LinuxQuestions.org

LinuxQuestions.org (/questions/)
-   Slackware (https://www.linuxquestions.org/questions/slackware-14/)
-   -   Monitoring uptime (https://www.linuxquestions.org/questions/slackware-14/monitoring-uptime-4175661220/)

upnort 09-20-2019 02:29 PM

Monitoring uptime
 
Any uptimed users here?

Monitoring uptime used to be a badge of honor and a fun way to measure reliability and availability. These days with frequent reboots for security patching, that is now somewhat out of style.

Ok, go to the next level. How many nines of uptime? Most folks won't know without some kind of help.

uptimed seems suited for monitoring how many nines of availability.

Just looking for conversation.

Thanks again. :)

frankbell 09-20-2019 05:47 PM

I use GKrellM and it has a built-in uptime display.

Per the man page, I believe that it monitors /proc/uptime. I think the uptime command also monitors /cat/proc.

upnort 09-20-2019 08:32 PM

My bad for not explaining better. I don't want to monitor or display uptime. I am thinking about uptime history because a reboot restarts the uptime counter.

A cron job run every minute to store data and a script to do the math could suffice.

If on average a server is rebooted once every two weeks, and the reboot takes about 4 minutes, that is about 99.98% uptime. Might be nice to display that history.

0XBF 09-20-2019 08:53 PM

What if you put something like "uptime >> /some_directory/uptime.log" in rc.local_shutdown? Then as long as you shutdown/reboot cleanly you will have a log of all your uptimes. You could also timestamp it and then make a script to parse the log and do the math to average it all out for your percentage stats.

Just a thought

glorsplitz 09-20-2019 09:02 PM

my slackware stable uptime is always the length of time between kernel updates

no need to monitor anything, it's all in the changelog

frankbell 09-20-2019 09:17 PM

Perhaps you could write a script to log the uptime to a file at shutdown.

This article tells how to do it with SysVinit and SystemD: https://opensource.com/life/16/11/ru...shutdown-linux

Here's a (very old) LQ thread on the topic: https://www.linuxquestions.org/quest...utdown-323412/

upnort 09-20-2019 09:49 PM

Thanks for the replies. The original question was whether anybody is using uptimed. :)

That said, a script at shutdown/reboot is okay most of the time but won't help with inadvertent shutdowns. A cron job run every minute or two would be better. The last command contains boot times and might suffice. Either way a script is needed to do the math. How to display the data is another question.

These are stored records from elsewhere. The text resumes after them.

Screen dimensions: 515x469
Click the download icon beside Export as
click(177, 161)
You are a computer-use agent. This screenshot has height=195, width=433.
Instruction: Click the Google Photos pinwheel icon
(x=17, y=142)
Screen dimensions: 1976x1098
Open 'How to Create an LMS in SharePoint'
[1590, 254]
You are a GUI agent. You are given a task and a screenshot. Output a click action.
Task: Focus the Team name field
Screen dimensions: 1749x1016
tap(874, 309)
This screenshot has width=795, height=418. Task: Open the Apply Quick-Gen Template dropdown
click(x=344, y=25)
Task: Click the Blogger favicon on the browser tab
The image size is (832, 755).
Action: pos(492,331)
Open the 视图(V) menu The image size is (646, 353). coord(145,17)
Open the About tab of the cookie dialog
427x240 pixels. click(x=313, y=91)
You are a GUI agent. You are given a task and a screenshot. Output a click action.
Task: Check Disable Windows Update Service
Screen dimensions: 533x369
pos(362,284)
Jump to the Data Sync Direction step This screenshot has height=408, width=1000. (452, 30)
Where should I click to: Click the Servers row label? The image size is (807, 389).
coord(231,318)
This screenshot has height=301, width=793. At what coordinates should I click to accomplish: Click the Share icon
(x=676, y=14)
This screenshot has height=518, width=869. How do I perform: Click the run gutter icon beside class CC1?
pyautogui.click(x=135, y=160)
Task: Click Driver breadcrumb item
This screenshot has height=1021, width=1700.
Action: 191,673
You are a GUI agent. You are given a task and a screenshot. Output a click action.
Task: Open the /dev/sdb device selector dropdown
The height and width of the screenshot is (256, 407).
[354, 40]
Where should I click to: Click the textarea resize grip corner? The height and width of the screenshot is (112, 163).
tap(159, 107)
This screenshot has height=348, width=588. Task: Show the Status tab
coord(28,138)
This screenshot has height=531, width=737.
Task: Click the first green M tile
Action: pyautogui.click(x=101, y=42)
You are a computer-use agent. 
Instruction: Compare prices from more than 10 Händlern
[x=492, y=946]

Yeah, I can do that. :) I started thinking about the idea. I love shell scripting but I looked online to see if anybody had already invented the same wheel. I found uptimed and hence the original question.

BTW, late this afternoon at work I installed uptimed on some test systems. Looks like the tool does not understand containers because I got the same results as the host system. I need to look into that after the weekend. :)

0XBF 09-21-2019 12:16 AM

Quote:

Originally Posted by upnort (Post 6038864)
Thanks for the replies. The original question was whether anybody is using uptimed. :)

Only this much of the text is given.